## start Task data

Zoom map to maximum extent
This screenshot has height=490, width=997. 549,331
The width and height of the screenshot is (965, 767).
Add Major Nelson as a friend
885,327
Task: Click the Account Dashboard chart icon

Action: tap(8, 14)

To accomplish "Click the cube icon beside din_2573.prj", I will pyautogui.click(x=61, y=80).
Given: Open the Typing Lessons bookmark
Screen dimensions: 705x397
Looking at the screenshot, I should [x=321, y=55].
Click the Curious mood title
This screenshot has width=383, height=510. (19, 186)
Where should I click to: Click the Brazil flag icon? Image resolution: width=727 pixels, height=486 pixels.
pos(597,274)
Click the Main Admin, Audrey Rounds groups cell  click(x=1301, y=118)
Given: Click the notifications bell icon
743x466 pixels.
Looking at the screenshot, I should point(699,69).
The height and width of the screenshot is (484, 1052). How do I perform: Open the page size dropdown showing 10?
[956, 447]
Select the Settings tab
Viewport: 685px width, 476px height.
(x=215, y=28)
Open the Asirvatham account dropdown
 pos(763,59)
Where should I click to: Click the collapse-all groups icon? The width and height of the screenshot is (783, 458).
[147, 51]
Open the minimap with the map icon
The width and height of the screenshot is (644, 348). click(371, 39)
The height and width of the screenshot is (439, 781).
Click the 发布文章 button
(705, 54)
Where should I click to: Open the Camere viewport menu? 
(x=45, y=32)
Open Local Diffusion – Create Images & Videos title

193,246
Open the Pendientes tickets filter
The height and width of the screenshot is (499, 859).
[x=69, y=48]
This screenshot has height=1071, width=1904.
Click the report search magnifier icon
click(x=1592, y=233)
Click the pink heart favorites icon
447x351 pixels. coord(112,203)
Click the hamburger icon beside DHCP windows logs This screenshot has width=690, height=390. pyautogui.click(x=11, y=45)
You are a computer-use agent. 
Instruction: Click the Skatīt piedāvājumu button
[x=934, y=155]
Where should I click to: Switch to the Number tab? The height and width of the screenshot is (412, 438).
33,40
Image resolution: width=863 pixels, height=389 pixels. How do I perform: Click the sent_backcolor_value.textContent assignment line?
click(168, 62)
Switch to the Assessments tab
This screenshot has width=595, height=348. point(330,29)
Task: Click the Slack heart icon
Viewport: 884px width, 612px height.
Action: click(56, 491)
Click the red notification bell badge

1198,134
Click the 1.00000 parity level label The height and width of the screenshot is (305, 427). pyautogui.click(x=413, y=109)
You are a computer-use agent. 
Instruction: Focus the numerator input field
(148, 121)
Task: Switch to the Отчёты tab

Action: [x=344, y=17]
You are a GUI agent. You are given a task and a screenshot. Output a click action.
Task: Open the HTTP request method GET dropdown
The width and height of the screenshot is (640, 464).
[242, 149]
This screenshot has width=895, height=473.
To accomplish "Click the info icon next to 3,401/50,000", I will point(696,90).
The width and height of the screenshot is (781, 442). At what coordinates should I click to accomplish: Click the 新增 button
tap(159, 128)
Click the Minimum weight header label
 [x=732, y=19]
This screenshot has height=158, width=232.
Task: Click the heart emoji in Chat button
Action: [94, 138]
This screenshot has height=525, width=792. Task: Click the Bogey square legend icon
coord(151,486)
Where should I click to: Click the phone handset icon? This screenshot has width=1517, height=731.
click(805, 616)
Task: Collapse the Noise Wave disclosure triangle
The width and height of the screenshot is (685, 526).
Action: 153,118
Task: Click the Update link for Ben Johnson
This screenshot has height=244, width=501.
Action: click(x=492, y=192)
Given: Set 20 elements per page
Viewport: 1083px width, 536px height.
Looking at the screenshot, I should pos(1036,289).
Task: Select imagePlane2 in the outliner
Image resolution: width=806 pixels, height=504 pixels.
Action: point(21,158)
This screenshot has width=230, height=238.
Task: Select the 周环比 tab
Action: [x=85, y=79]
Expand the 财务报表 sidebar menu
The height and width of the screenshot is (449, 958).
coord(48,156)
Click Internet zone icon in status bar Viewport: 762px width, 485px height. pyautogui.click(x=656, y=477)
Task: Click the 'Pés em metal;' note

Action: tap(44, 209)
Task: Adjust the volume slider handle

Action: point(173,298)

## end Task data

• **Instructions to follow**: Update the listing from the line with "Image resolution: width=863" to the line with "Action: click(x=492, y=192)", replacing "Slack" with "Teams" and leaving everything else unchanged.

• **Solution**:
Image resolution: width=863 pixels, height=389 pixels. How do I perform: Click the sent_backcolor_value.textContent assignment line?
click(168, 62)
Switch to the Assessments tab
This screenshot has width=595, height=348. point(330,29)
Task: Click the Teams heart icon
Viewport: 884px width, 612px height.
Action: click(56, 491)
Click the red notification bell badge

1198,134
Click the 1.00000 parity level label The height and width of the screenshot is (305, 427). pyautogui.click(x=413, y=109)
You are a computer-use agent. 
Instruction: Focus the numerator input field
(148, 121)
Task: Switch to the Отчёты tab

Action: [x=344, y=17]
You are a GUI agent. You are given a task and a screenshot. Output a click action.
Task: Open the HTTP request method GET dropdown
The width and height of the screenshot is (640, 464).
[242, 149]
This screenshot has width=895, height=473.
To accomplish "Click the info icon next to 3,401/50,000", I will point(696,90).
The width and height of the screenshot is (781, 442). At what coordinates should I click to accomplish: Click the 新增 button
tap(159, 128)
Click the Minimum weight header label
 [x=732, y=19]
This screenshot has height=158, width=232.
Task: Click the heart emoji in Chat button
Action: [94, 138]
This screenshot has height=525, width=792. Task: Click the Bogey square legend icon
coord(151,486)
Where should I click to: Click the phone handset icon? This screenshot has width=1517, height=731.
click(805, 616)
Task: Collapse the Noise Wave disclosure triangle
The width and height of the screenshot is (685, 526).
Action: 153,118
Task: Click the Update link for Ben Johnson
This screenshot has height=244, width=501.
Action: click(x=492, y=192)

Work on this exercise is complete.